Latitude values increase when going in a north-ward direction ("up"), whereas y coordinates in your map image may be increasing when doing down.
If the map covers a larger area, linear interpolation will not be as accurate for latitudes. For a map that spans one degree of latitude and is in the earth's habitable zones (e.g. the bay area), the center latitude will be off by 0.2% or so, which is likely to by less than a pixel (depending on size)
If that's precise enough for your needs, you can stop here!
The more precise math for getting from P's latitude to a pixel y position would start with the mercator math. We know that for a latitude P.lat, the Y position on a projection starting at the equator would be as follows (I'll use a capital Y as unlike the y value we're looking for, Y starts at the equator and increases towards the north):
Y = k * ln((1 + sin(P.lat)) / (1 - sin(P.lat)))
The constant k depends on the vertical scaling of the map, which we may not know. Luckily, it can be deduced observing that y(TL) - y(BR) = h. That gets us:
k = h / (ln((1 + sin(TL.lat)) / (1 - sin(TL.lat))) - ln((1 + sin(BR.lat)) / (1 - sin(BR.lat))))
(yikes! that's four levels of brackets!) With k known, we now have the formula to find out the Y position of any latitude. We just need to correct for: (1) our y value starts at TL.lat, not the equator, and (2) y grows towards the south, rather than to the north. This gets us:
Y(TL.lat) = k * ln((1 + sin(TL.lat)) / (1 - sin(TL.lat)))
Y(P.lat) = k * ln((1 + sin(P.lat )) / (1 - sin(P.lat )))
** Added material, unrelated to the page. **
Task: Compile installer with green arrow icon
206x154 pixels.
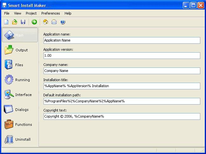Action: tap(34, 22)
y(P.lat) = -(Y(P.lat) - Y(TL.lat))
So this gets you:
x = w * (P.lon - TL.lon) / (BR.lon - TL.lon) // like before
y = -(Y(P.lat) - Y(TL.lat)) // where Y(anything) depends just on h, TL.lat and BR.lat
Oren, your answer is perfect, but somehow the calculations go wrong on low zoom levels, the y part calculates incorrectly.